Google marketing manager and leading anti-Nimbus advocate Ariel Koren announced her resignation on Tuesday after what she described as a pattern of hostility and retaliation from management. After seven years with the company, Koren said she was presented with an ultimatum – move from San Francisco to Google’s Brazil office or quit – over her efforts lobbying against the project.
“Google is aggressively pursuing military contracts and stripping away the voices of its employees through a pattern of silencing and retaliation towards me and many others,” Koren wrote in her resignation letter published on Medium. The secretive effort to provide an “all-encompassing cloud solution” powered by the company’s most advanced technology has seen Google abandon its prized transparency so much that employees have no idea what the tech they’re selling the IDF will really be used for, she claimed.

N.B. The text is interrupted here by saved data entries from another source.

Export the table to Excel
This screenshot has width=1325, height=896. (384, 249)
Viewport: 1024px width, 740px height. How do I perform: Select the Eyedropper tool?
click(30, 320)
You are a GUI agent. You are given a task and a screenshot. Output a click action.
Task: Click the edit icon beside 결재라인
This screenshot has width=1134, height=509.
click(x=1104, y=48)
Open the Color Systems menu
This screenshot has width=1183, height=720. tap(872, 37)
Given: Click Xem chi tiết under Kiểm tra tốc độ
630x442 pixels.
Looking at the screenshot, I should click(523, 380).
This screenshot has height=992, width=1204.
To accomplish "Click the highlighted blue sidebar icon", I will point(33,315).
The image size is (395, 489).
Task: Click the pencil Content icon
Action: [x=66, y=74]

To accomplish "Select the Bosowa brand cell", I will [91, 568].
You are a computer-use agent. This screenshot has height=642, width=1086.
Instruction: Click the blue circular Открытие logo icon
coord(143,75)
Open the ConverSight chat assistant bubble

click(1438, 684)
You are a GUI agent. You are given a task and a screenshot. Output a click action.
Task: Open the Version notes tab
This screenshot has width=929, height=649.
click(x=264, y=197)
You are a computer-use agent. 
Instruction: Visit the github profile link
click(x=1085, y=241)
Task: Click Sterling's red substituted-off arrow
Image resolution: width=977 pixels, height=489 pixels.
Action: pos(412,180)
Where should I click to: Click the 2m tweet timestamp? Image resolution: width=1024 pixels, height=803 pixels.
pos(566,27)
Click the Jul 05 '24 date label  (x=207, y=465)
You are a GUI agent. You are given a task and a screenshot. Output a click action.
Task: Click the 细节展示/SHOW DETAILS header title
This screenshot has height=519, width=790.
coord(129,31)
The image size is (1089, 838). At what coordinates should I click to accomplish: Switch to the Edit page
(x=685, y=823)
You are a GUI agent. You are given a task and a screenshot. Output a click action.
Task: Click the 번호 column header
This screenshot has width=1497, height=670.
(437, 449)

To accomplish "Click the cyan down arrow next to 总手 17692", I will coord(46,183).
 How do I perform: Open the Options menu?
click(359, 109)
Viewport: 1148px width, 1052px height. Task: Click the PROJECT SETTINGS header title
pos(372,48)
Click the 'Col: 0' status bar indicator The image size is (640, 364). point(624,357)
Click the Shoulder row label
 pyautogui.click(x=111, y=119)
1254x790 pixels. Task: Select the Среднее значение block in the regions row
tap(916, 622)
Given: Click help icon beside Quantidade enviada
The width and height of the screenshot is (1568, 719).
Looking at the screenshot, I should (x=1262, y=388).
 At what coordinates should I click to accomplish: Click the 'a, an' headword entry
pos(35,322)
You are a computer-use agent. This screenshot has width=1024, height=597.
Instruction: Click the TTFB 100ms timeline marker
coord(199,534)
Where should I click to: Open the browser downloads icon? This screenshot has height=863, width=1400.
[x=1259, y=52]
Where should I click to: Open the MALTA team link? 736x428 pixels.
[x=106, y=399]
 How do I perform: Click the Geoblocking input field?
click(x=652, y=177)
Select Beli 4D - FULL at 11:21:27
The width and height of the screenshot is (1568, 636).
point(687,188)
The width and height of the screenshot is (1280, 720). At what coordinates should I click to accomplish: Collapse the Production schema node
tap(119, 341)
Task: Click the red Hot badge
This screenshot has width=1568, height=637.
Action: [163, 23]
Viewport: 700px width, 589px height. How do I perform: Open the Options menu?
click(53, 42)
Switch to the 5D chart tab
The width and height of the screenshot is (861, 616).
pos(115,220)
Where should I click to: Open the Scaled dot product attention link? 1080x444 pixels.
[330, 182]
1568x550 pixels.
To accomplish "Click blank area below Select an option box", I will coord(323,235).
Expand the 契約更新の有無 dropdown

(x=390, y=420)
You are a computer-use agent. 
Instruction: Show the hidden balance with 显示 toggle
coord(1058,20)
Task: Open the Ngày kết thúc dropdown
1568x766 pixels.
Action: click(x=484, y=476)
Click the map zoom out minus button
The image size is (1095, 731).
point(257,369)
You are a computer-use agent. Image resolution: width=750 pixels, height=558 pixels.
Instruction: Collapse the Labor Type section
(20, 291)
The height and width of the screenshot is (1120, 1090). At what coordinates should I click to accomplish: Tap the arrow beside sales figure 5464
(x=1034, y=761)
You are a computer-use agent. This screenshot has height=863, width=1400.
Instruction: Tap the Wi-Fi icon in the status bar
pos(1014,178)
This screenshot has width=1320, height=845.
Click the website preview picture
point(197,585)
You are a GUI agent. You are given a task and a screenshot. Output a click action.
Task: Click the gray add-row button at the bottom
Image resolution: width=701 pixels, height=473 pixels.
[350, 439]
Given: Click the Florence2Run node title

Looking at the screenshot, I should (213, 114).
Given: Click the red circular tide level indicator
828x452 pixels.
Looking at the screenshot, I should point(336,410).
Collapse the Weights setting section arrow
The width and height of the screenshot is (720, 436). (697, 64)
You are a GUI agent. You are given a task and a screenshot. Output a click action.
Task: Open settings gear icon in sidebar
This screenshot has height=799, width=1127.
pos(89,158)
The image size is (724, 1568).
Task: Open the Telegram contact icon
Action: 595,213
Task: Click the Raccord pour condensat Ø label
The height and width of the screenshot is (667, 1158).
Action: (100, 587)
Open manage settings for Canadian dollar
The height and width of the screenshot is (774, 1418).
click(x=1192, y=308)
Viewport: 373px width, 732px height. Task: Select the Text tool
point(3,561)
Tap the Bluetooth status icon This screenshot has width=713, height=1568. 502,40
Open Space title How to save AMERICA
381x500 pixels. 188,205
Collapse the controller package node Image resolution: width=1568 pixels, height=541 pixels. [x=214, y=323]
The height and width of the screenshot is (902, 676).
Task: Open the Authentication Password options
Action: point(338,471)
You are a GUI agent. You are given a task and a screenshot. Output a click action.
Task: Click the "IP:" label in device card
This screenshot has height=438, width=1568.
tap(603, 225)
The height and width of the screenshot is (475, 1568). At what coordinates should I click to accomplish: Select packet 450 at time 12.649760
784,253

Koren and her colleagues are seeking basic transparency regarding what their labor will be used to do, she told Peacock TV, explaining that under the current regime, “we don’t understand the extent to which [our work] is going to be used to perpetrate systemic human rights violations by an agency and by a military that we know violates human rights in an extremely egregious and atrocious way every single day.” Worse, the Nimbus contract explicitly bars Google or Amazon from exerting control over how their services are used by the IDF.
Since the launch of Project Nimbus, Google has become an aggressively anti-Palestinian place to work, according to 15 employees whose recorded testimonials were released to coincide with Koren’s resignation. Google employees can no longer even “express any opinion of disagreement of the war waged on Palestinians without being called into an HR meeting with the threat of retaliation,” one Palestinian Googler said, while another was told using the phrase “support Palestine” was offensive.
“I feel like I’m making a living off the oppression of my family back home,” a third anonymous employee lamented.
They also charge that Project Nimbus violates Google’s vaunted AI code of ethics, which prohibits the company from using AI to cause harm, develop weapons, or conduct surveillance in violation of international norms. The code was devised after employee activism scuttled Project Maven, a Pentagon initiative that would have used Google’s AI to analyze drone surveillance footage for the purpose of improving targeting.
While Google declined to comment regarding specifics of Project Nimbus, a spokeswoman dismissed Koren's claims regarding retaliation by management, explaining they had been "thoroughly investigated" and found baseless.